A Russian strike on an "invincibility point" that gives humanitarian support killed three people in an eastern Ukraine town, the emergencies service said on Friday.
The emergencies services published images of a one-storey building with its roof caved in and debris all around.
The invincibility point that was hit overnight in the city of Kostiantynivka in the eastern Donetsk region was one of many such shelters created by authorities across Ukraine to provide access to electricity, heating, water and other basic services.
Authorities said the victims included "three internally displaced women from Bakhmut, Chasiv Yar and Opytne" - nearby towns at the centre of the conflict.

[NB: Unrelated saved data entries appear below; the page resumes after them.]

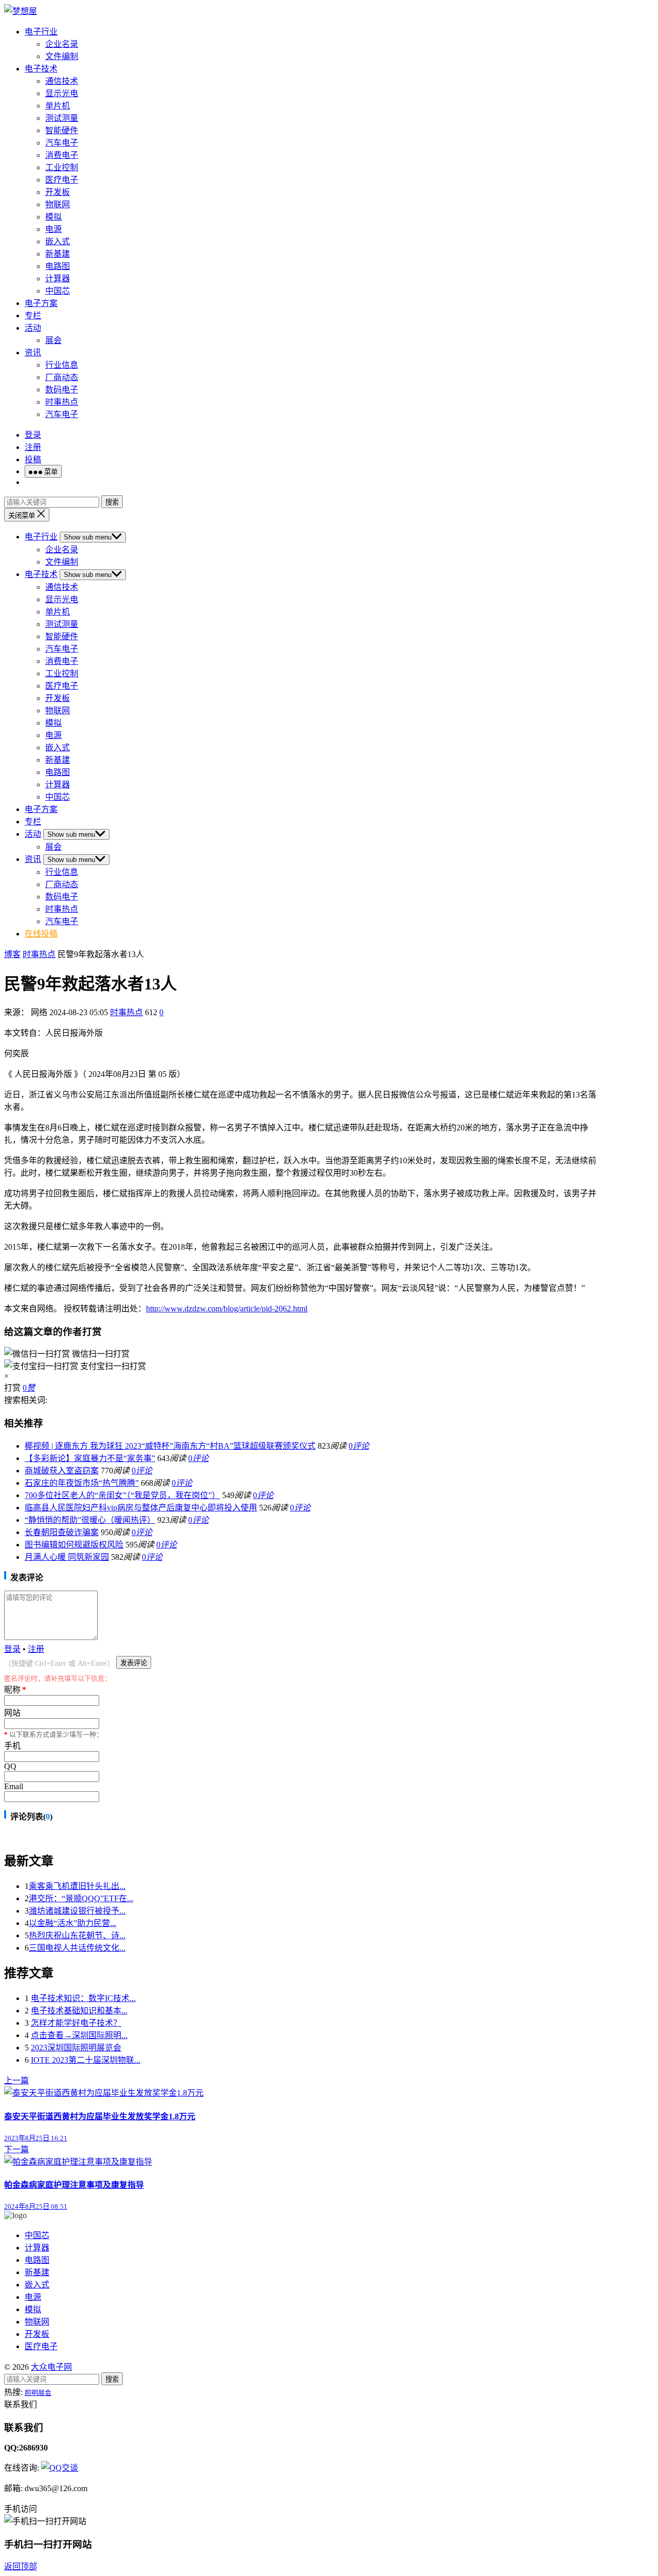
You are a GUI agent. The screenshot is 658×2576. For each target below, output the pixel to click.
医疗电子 (61, 179)
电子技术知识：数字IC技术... (83, 1998)
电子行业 (41, 31)
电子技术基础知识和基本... (79, 2010)
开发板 (57, 192)
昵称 (15, 1689)
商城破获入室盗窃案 (62, 1470)
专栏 (33, 315)
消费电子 (61, 155)
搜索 (112, 502)
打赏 (12, 1387)
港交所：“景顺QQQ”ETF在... (81, 1898)
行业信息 (61, 365)
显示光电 (61, 93)
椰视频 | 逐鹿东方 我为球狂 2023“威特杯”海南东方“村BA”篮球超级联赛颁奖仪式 (170, 1446)
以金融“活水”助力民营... (72, 1923)
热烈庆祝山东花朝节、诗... (77, 1935)
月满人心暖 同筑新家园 (67, 1557)
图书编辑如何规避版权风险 (74, 1544)
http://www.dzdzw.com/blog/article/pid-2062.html (226, 1308)
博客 (12, 954)
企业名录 (61, 44)
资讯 (33, 352)
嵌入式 (57, 241)
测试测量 (61, 118)
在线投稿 (41, 933)
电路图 (57, 266)
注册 (33, 447)
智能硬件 (61, 130)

Kostyantynivka is about 25 kilometres (15 miles) west of Bakhmut, an industrial city that has seen the longest and bloodiest battle of the Russian invasion.
The Kremlin on Friday said Russia will skip the annual global Earth Hour event this weekend after the World Wildlife Fund (WWF) was labelled a "foreign agent" by Moscow.
The move comes as Russia cracks down on most foreign-linked groups since its offensive in Ukraine, including climate-orientated organisations.
Earth Hour, which WWF organises, encourages people worldwide to turn their lights off for 60 minutes to raise awareness about environmental issues.
Russia has taken part in the event, which is scheduled this Saturday, for 14 years.
"This year, we took the decision to hold back from this event," Kremlin spokesman Dmitry Peskov told reporters Friday.
"It is because they have become a foreign agent."
Dmitry Medvedev, deputy head of Russia’s Security Council, has quoted a Second World War-era telegram from Soviet dictator Josef Stalin in a warning for the Russian military industrial complex, writes Nataliya Vasilyeva.
Mr Medvedev, who in recent months underwent a stunning transformation from an iPhone-toting liberal former president to an anti-Western hawk, on Thursday read out Stalin’s telegram to the directors of Russia’s military factories, threatening to “crush” them “like thieves” if they failed.
“Now I ask and hope that you will fulfil your duty to the motherland,” Mr Medvedev was seen in a video, reading the 1941 telegram to a tank factory in the Urals.
“In a few days, if you prove to violate your duty to the motherland, I will crush you like criminals who neglected the honour and interests of their motherland.”
Western intelligence have said Russia has been struggling to keep up weapons production to replenish its arsenal, having used up a high number of ammunition and weapons in Ukraine.
Asked about Mr Medvedev’s stance, a Kremlin spokesman on Friday said it was okay to draw on Russia’s war-time “priceless” experience. Russia's defence ministry said on Friday its forces had destroyed a hangar housing drones belonging to Ukraine's armed forces in the southwestern Odesa region of the country.